Friday, October 5, 2007

Vitamin Z

Vitamin Z founders Geoff Barradale and Nick Lockwood, both just 25 years old, were born and raised in the industrial wastelands of Northern England’s Sheffield, a city whose pop heritage included such notables as Dave Berry and Joe Cocker, as well as, Human League and Cabaret Voltaire.

The group originally took shape around a loose-knit collection of local musicians who came together in a common rehearsal space.Vitamin Z’s vocalist Geoff Barradale was inspired to be a singer after attending a Paul Young concert. Ironically, like Paul Young, Vitamin Z became recognized in the U.S. for one lovelorn ballad in the ’80s and really nothing else.

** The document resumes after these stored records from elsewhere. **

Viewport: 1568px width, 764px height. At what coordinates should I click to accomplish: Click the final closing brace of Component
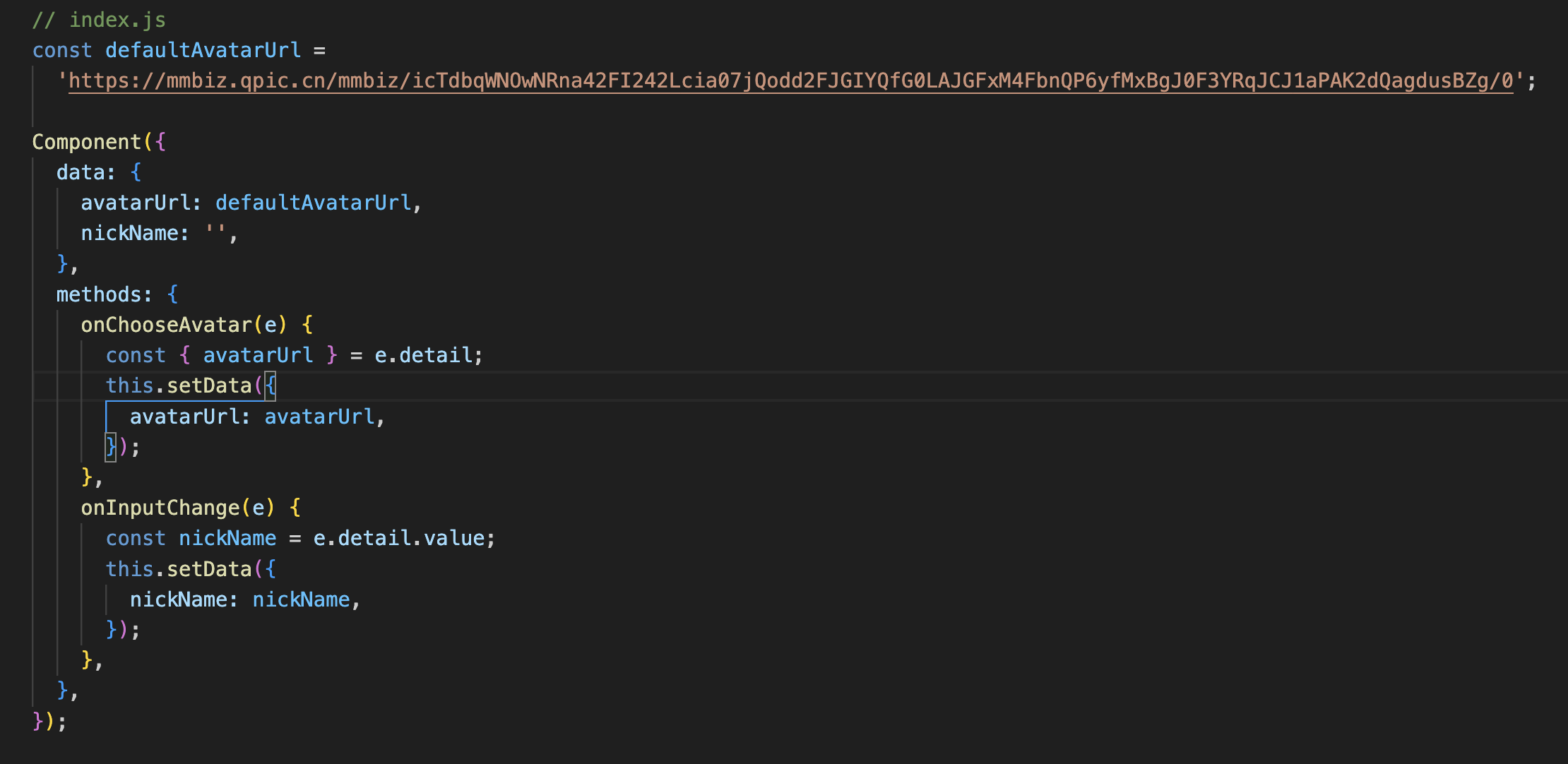tap(37, 722)
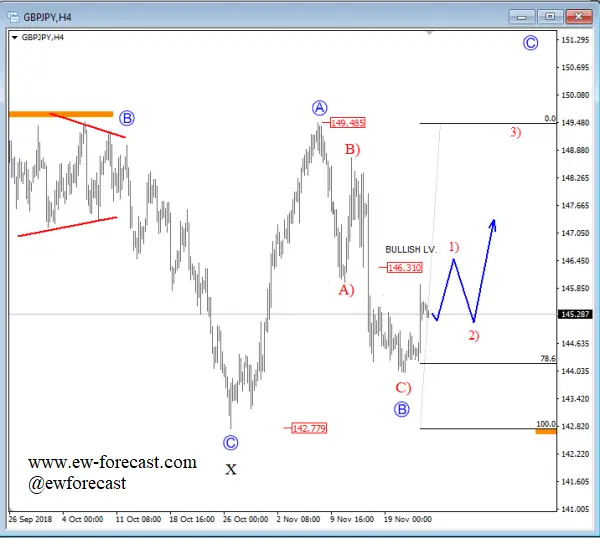The width and height of the screenshot is (600, 538).
Task: Open the www.ew-forecast.com link
Action: click(112, 462)
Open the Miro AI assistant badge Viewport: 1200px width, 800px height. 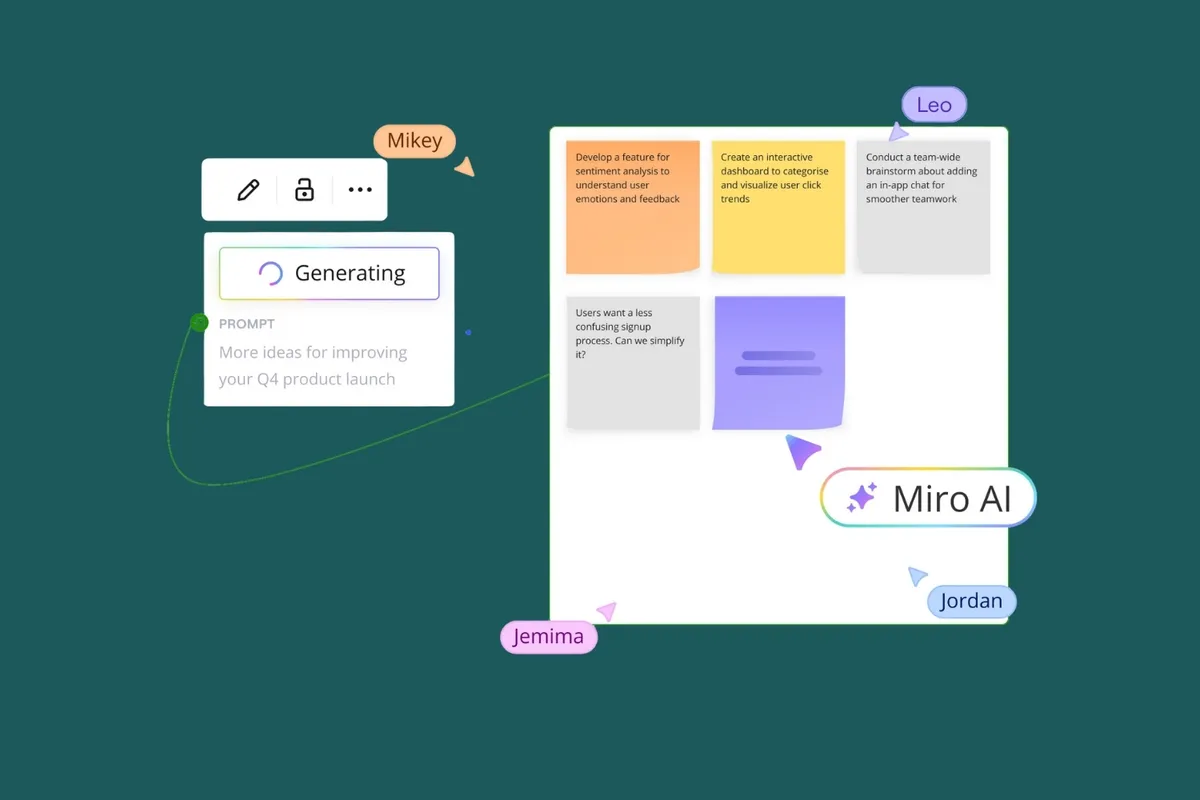coord(927,497)
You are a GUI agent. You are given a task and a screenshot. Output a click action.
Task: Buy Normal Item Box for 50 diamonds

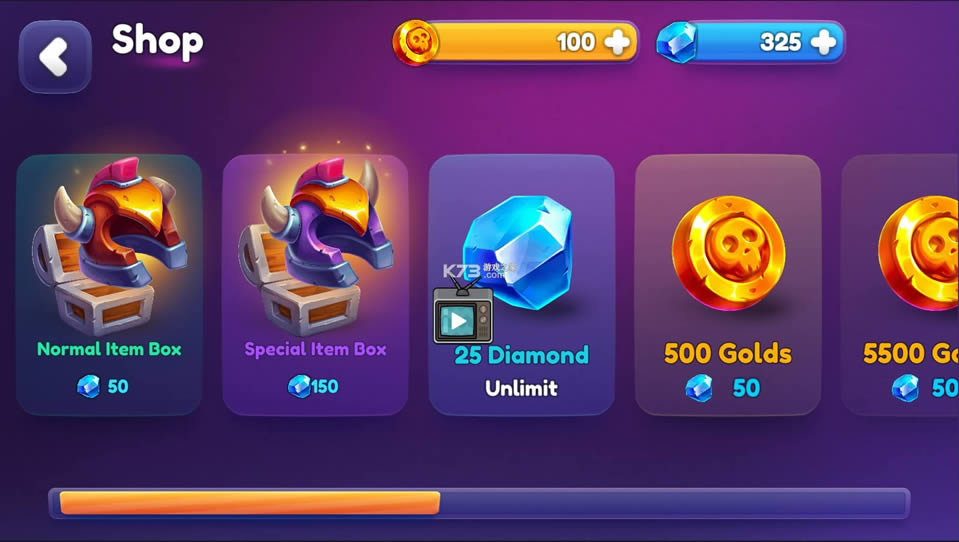[x=103, y=387]
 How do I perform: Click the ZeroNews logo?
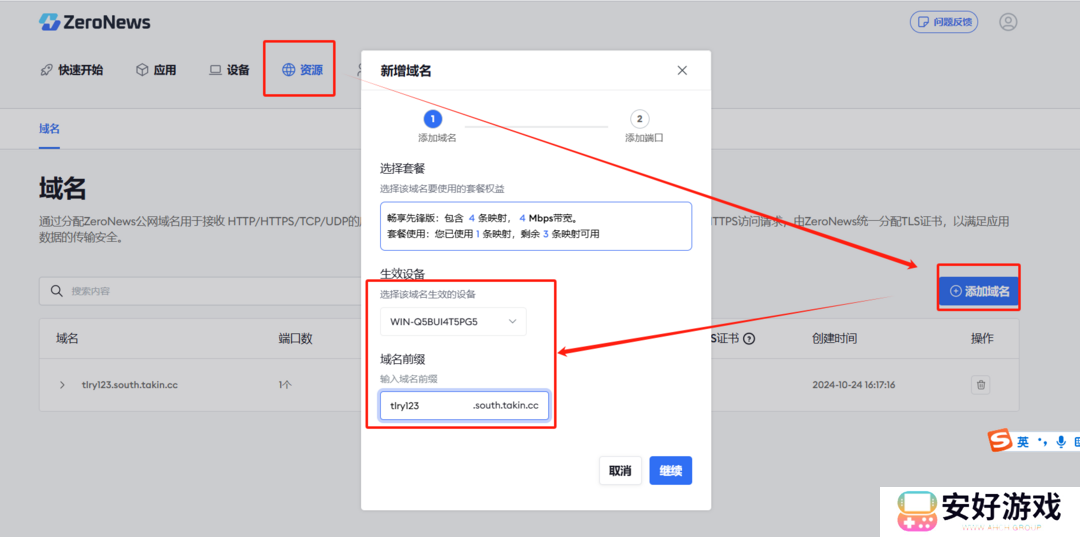[x=94, y=22]
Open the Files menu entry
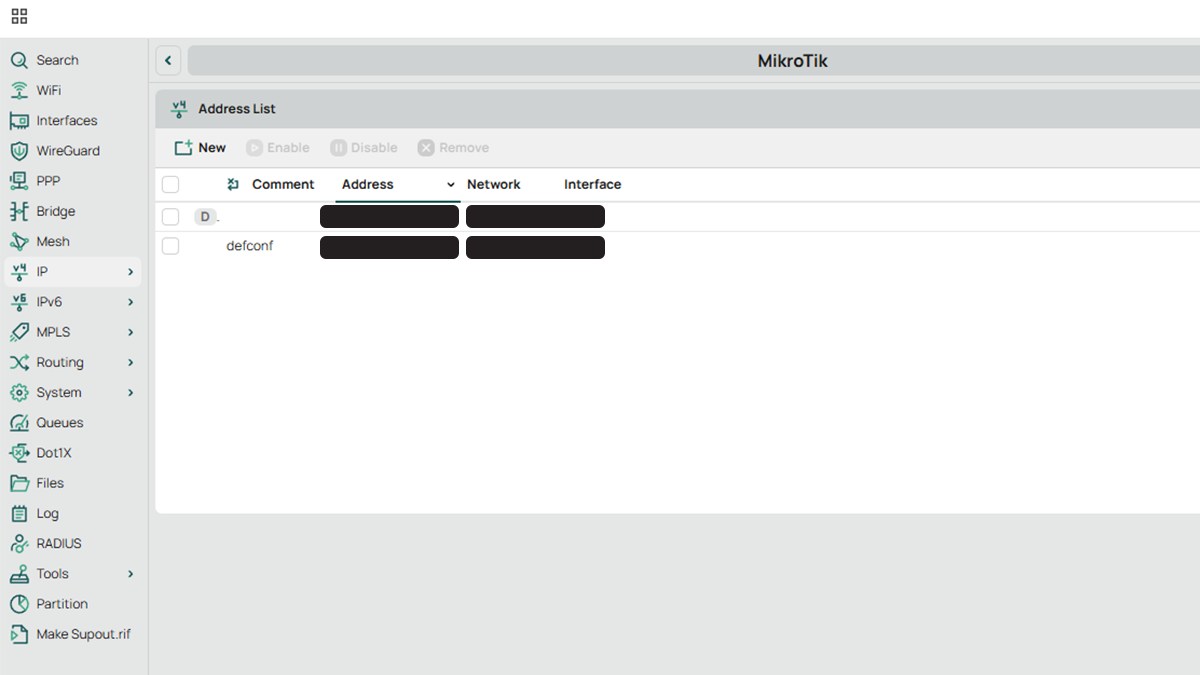1200x675 pixels. click(x=50, y=483)
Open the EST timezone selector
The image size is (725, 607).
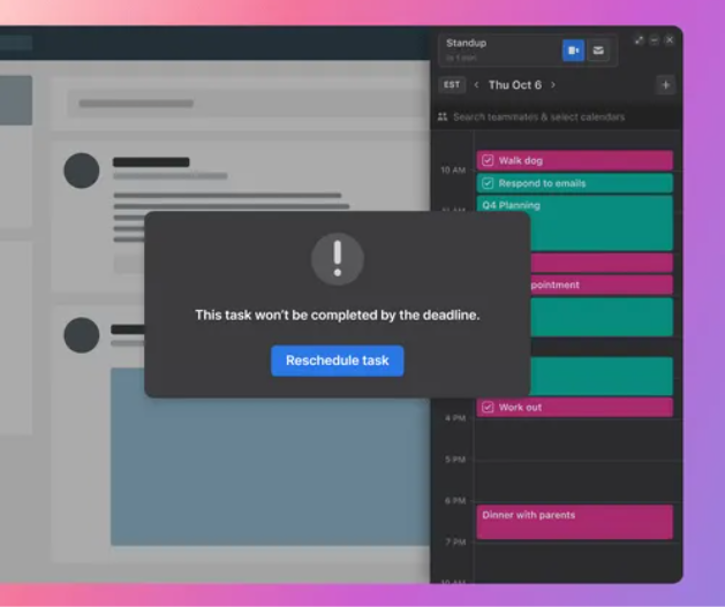(x=452, y=85)
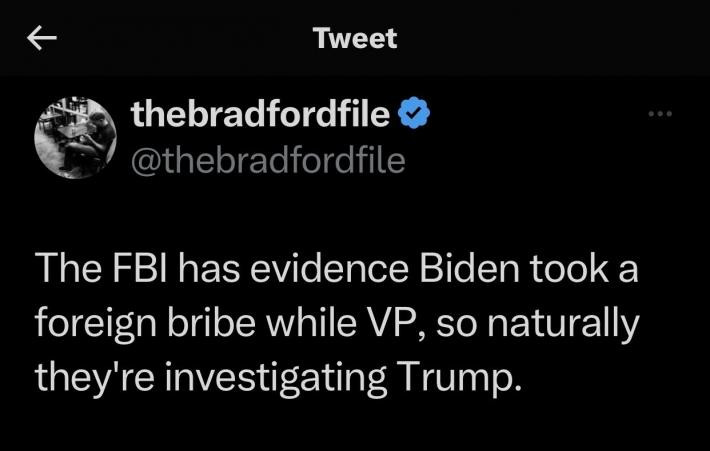
Task: Click the blue verified checkmark badge
Action: click(x=414, y=116)
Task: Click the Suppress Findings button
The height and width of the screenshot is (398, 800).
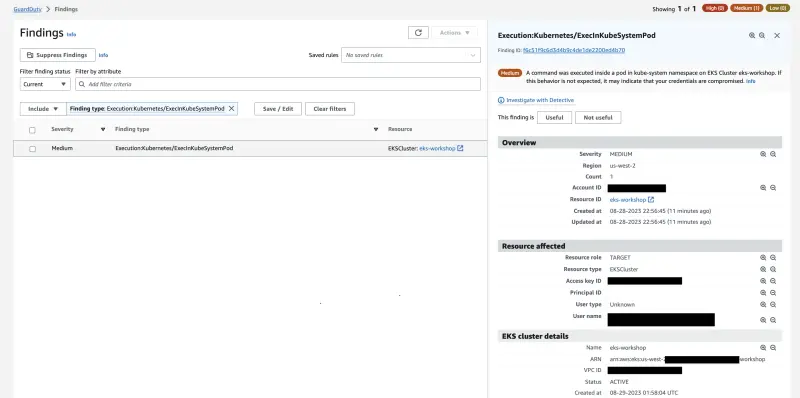Action: tap(58, 55)
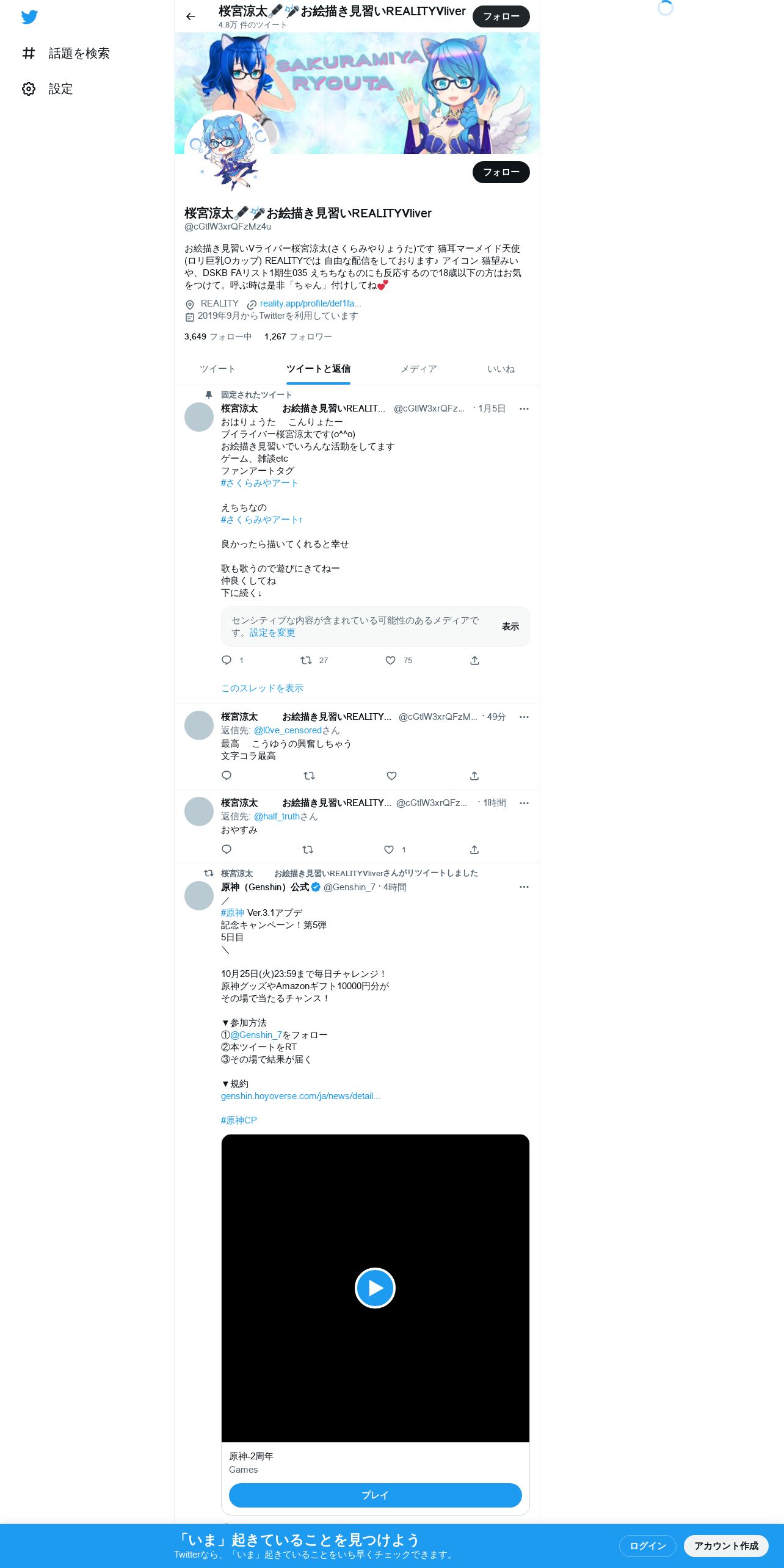Like the おやすみ reply tweet
The image size is (784, 1568).
pos(389,849)
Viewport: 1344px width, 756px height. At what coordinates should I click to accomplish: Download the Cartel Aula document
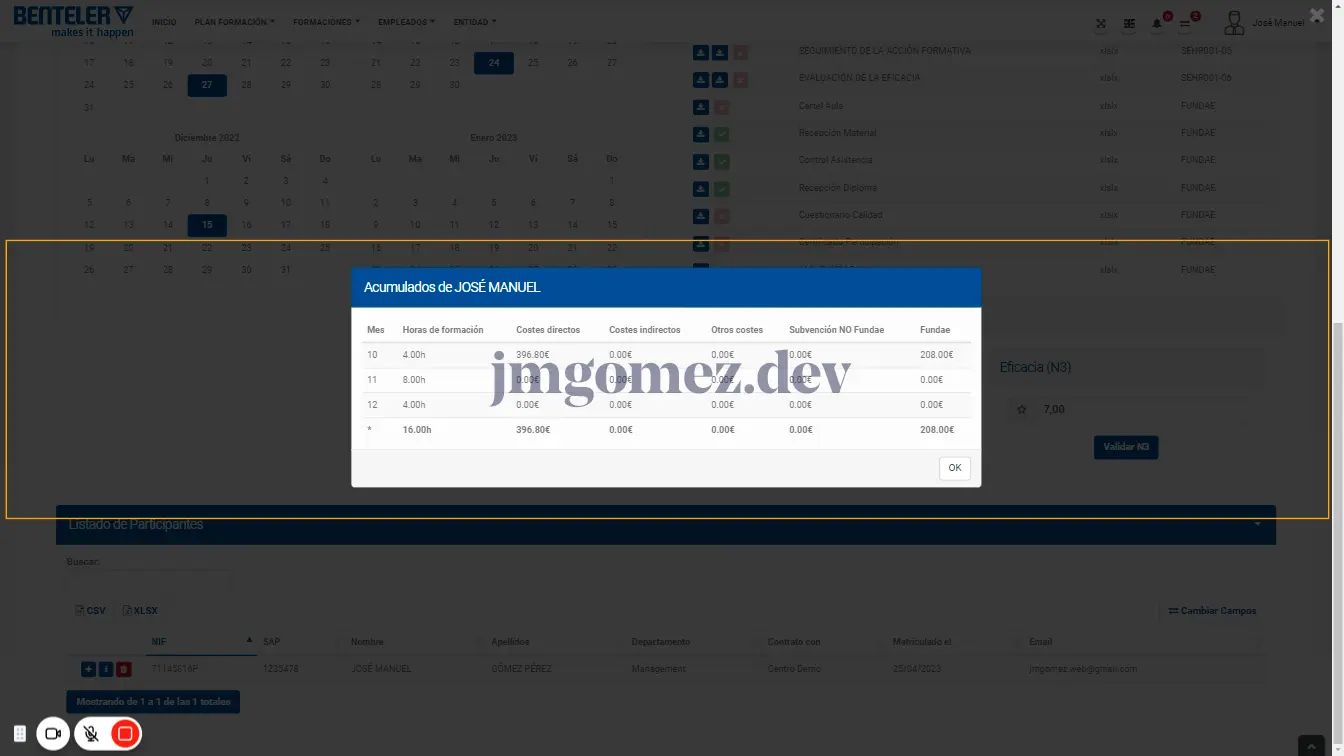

The song was “Burning Flame” and it represented Vitamin Z’s creative peak, encapsulating the mid-’80s pop scene in England when British artists such as Young, the Style Council, and Spandau Ballet took stabs at blue-eyed soul.
Barradale and Lockwood, recognizing early their mutual affinity for melodic evocative modern music, began developing material together, eventually forming a group that performed for increasingly enthusiastic crowds in and around their home town. They next traveled south to London to record their Geffen debut, choosing the famed Abbey Road Studios to cut the tracks that would eventually comprise 'Rites Of Passage'. Provocative, compelling, innovative - Vitamin Z, on 'Rites Of Passage', their debut album for Geffen Records, have fashioned a fresh and fully realized sound far ahead of its time. It’s an accomplishment all the more impressive given the fact that Vitamin Z is a brand new musical entity. While others were more intent on making their image fit the mainstream, Vitamin Z were working on their songs, smelting down their soul influences, manicuring their melodies, making modern sound with roots firmly embedded in the music they respected.

Their “Burning Flame” single was a club favourite in Britain and appeared in dance charts all over America while in 1985, as accompaniment to their “Circus Ring” single, they filmed a video in Istanbul, the first time Western cameras were allowed into Turkey since Alan Parker’s prison movie, Midnight Express, had so outraged and enflamed international relations.
Vitamin Z have been ominously quiet since 1985 but it transpires they were spending time doing what they've always done - seeking to perfect their notion of what music should be. The result of their labours is "Burn For You", a soaring affirmation of undying love, a meteorite among electric soul ballads. Strongly humanitarian, it carries the same message that runs through all Vitamin Z’s work that an experience honestly shared is a joy and a hope; a belief that shines through Sharp Stone Rain, their second LP, due for release in the Autumn.

'Sharp Stone Rain', Vitamin Z’s second album (both on Geffen Records), justifies the band’s unswerving persistence of vision. From it’s first single, “Can’t Live Without You”, to a reprise of its initial American success, “Burning Flame”, to the intense "Burn For You", Vitamin Z proves to be a master of the electric soul ballad, the rock ‘n’ roll torch song. Barradale’s honey-poured-over gravel voice and Lockwood’s compelling music create an unmistakably distinctive sound, one matched by Barradale’s deceptively simple yet intriguing lyrics. Vitamin Z also revisited “Burning Flame” on their next album, Sharp Stone Rain, its title a reference to the bombing of a Northern Ireland church wherein 11 people were killed. But the LP was not successful and the group split up. Barradale started the Wild Orchids and then began recording with Seafruit in 1998.
You may have heard of one of the hottest bands in the U.K. these days called the Arctic Monkeys. Well it was Geoff Barradale who saw the band and signed on as their manager. They had a hit in the U.K. with the song “I Bet You Look Good On The Dancefloor”, and released their first full length CD titled Whatever People Say I Am, That’s What I’m Not.